He pointed to “tariff‑related economic uncertainty, grimmer job prospects, lower immigration and little urgency to strike deals when inventory is high, and prices are declining” as key drags on demand in the Toronto area.

“Many homes for sale compared to demand is weighing on values,” Hogue said, adding that condo prices faced “the strongest downtrend.”

Montreal holds its footing as buyers bid up detached homes

In Montreal, Hogue estimated that home resales have edged up about 1% in November from October, extending a “slow, gradual ramp‑up” that has been under way since 2023.

“Low and stable inventory, and tight new supply compared to demand are compelling buyers to bid more aggressively, fuelling moderate price gains,” he said.

Single‑detached homes saw “the most in value,” with the median price up 5.8% over the past year, while condo prices stayed flat amid growing supply.

Vancouver and Calgary show quiet resilience

The Vancouver area still looked subdued overall, with resales “more than 15% below the 10‑year average,” but Hogue said there are “tentative signs of renewed confidence.”

Resales increased in both October and November, with the latest advance “exceeding 4%” on a seasonally adjusted basis. A “doubling in homes for sale since 2022” gave buyers more choice even as November’s MLS HPI sat 3.9% below a year earlier.

In Calgary, where buyers have been drawing on “plentiful” existing inventory, Hogue estimated that home resales have jumped more than 5% from October to the strongest level since January.

The composite MLS benchmark stood 4.6% – or about $27,200 – lower than a year earlier.
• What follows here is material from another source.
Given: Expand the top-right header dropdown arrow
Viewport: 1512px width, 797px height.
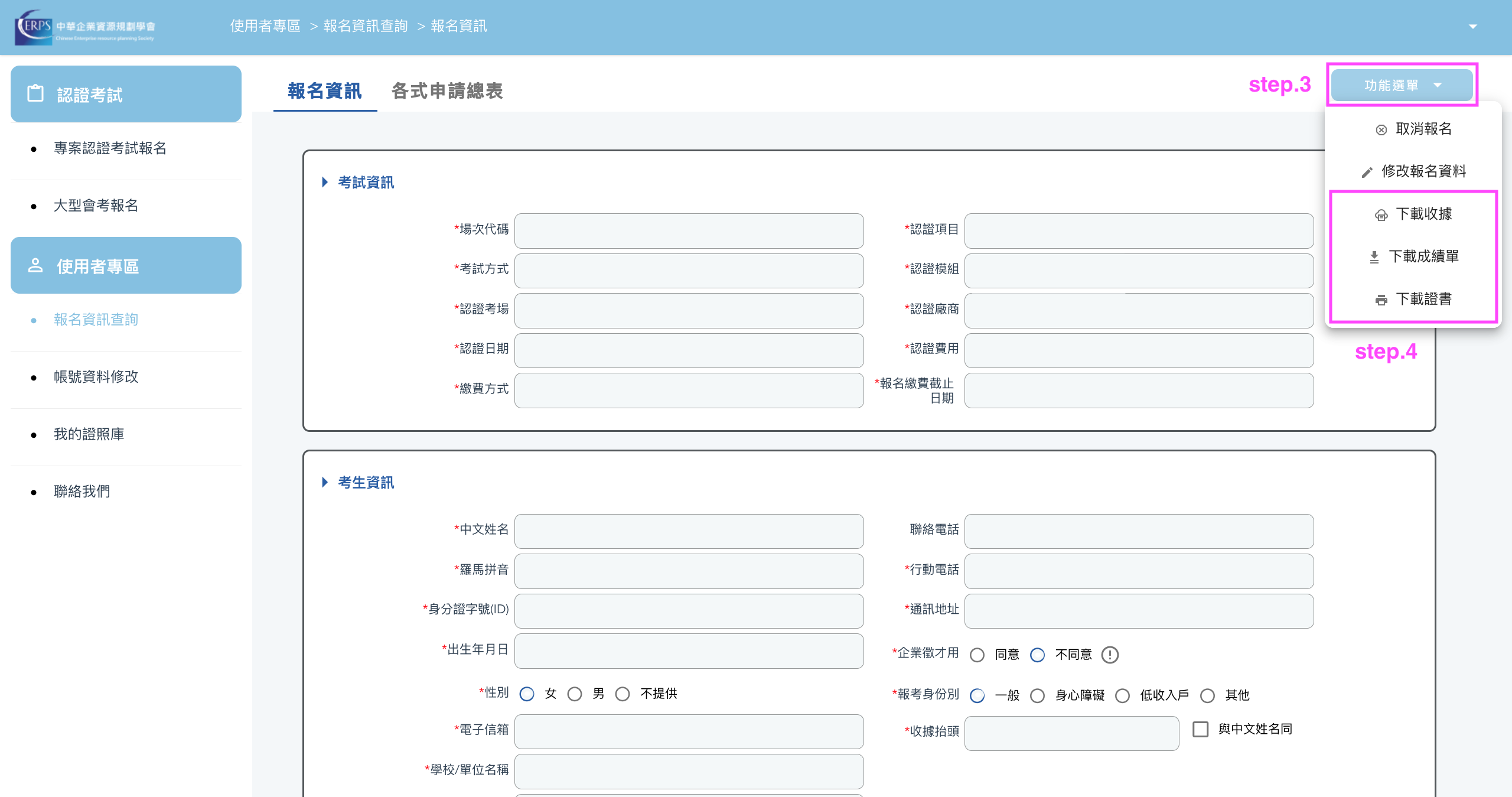Looking at the screenshot, I should [1473, 27].
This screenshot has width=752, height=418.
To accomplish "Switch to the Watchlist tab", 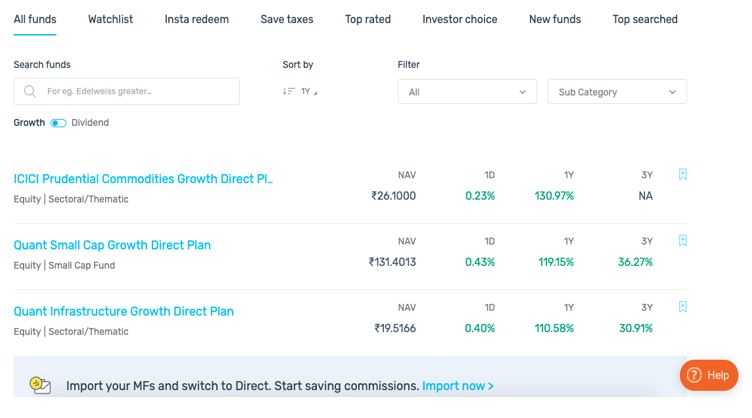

He said a “historic ramp‑up in homebuilding since 2022,” with builders “working on a record 26,500 units,” has pushed homes for sale to a seven‑year high.

A split path toward a broader recovery

Across regions, Hogue expects “diverging trends” to persist into early 2026, with abundant‑supply markets such as Vancouver, Calgary and Toronto likely to see further price softness, even as parts of the Prairies and Quebec maintain gains.

He argued that “a broader recovery should gradually emerge as economic momentum builds, and labour market conditions improve,” though any rebound would be filtered through still‑stretched affordability and the looming renewal cycle.

Brokers have been preparing for that renewal wave, noting Bank of Canada estimates that about 60% of mortgages would renew by 2026, with most borrowers facing double‑digit payment increases – a projection that remained subject to future rate moves and policy changes.

Even as sales volumes in many markets begin to heal, underlying pressures from affordability, construction gaps and uneven local economies mean that Canada’s housing story in 2026 would be less about a single turning point and more about how borrowers and lenders navigate a drawn‑out, regionally fractured recovery.